• _Défis_
(a) Dans la lettre de C. Brontë à G. H. Lewes, quel livre a été procuré après la lecture de l'opinion du destinataire ?
(b) Les affirmations suivantes concordent-elles avec la lettre de C. Brontë à G. H. Lewes ? Répondez par oui ou par non pour chacune, en citant les mots décisifs de la lettre. (i) Brontë avait lu Orgueil et Préjugés avant de connaître l'opinion de Lewes. (ii) Le livre est comparé à un jardin soigneusement clôturé. (iii) Brontë dit aimer l'idée de vivre parmi ces messieurs et ces dames.
(c) Dans la lettre de C. Brontë à G. H. Lewes, extrayez le passage qui va de « Lettre de C. » jusqu'à « cours le risque. ».

Lettre de C. Brontë à G. H. Lewes du 12 janvier 1848

Monsieur,

(….)
Pourquoi aimez-vous tant Melle Austen ? Cela m’intrigue. Pourquoi avez-vous dit que vous eussiez préféré avoir écrit Orgueil et Préjugés ou Tom Jones plutôt que n’importe lequel de la série des Waverley? Je n’avais pas lu Orgueil et Préjugés jusqu’à ce que je lise cette opinion de vous, alors je me suis procuré le livre. Qu’y trouvai-je? Une reproduction minutieuse, le daguerréotype d’un visage sans charme ; un jardin soigneusement clôturé et trop bien cultivé, aux bordures nettes et aux fleurs délicates. Nulle part je n’ai paerçu de physionomie animée et joyeuse, de paysages grandioses, d’air pur, de collines bleutées ni de ruisseau chantonnant. Je n’aimerais pas vivre parmi tous ces messieurs et ces dames dans leurs demeures élégantes mais confinées. Ces observations vous irriteront sans doute, mais j’en cours le risque.

• _Données fournies_
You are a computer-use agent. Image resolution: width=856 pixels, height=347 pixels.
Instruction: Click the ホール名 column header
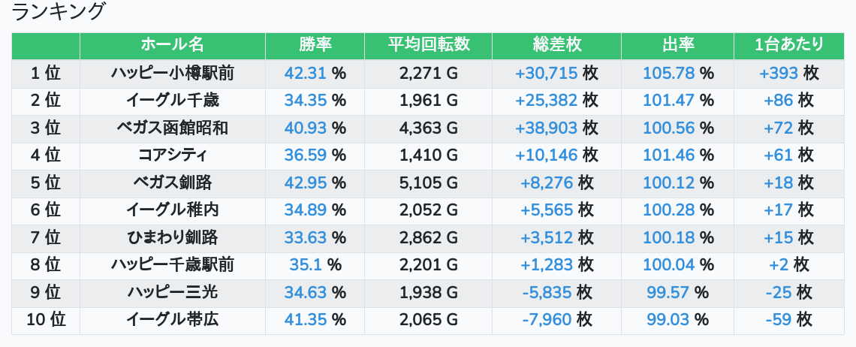click(x=172, y=45)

• _Corrigés des exercices_
(a) Orgueil et Préjugés.

(b)
(i) Non : « Je n’avais pas lu Orgueil et Préjugés jusqu’à ce que je lise cette opinion de vous »
(ii) Oui : « un jardin soigneusement clôturé et trop bien cultivé »
(iii) Non : « Je n’aimerais pas vivre parmi tous ces messieurs et ces dames »

(c)
Lettre de C. Brontë à G. H. Lewes du 12 janvier 1848

Monsieur,

(….)
Pourquoi aimez-vous tant Melle Austen ? Cela m’intrigue. Pourquoi avez-vous dit que vous eussiez préféré avoir écrit Orgueil et Préjugés ou Tom Jones plutôt que n’importe lequel de la série des Waverley? Je n’avais pas lu Orgueil et Préjugés jusqu’à ce que je lise cette opinion de vous, alors je me suis procuré le livre. Qu’y trouvai-je? Une reproduction minutieuse, le daguerréotype d’un visage sans charme ; un jardin soigneusement clôturé et trop bien cultivé, aux bordures nettes et aux fleurs délicates. Nulle part je n’ai paerçu de physionomie animée et joyeuse, de paysages grandioses, d’air pur, de collines bleutées ni de ruisseau chantonnant. Je n’aimerais pas vivre parmi tous ces messieurs et ces dames dans leurs demeures élégantes mais confinées. Ces observations vous irriteront sans doute, mais j’en cours le risque.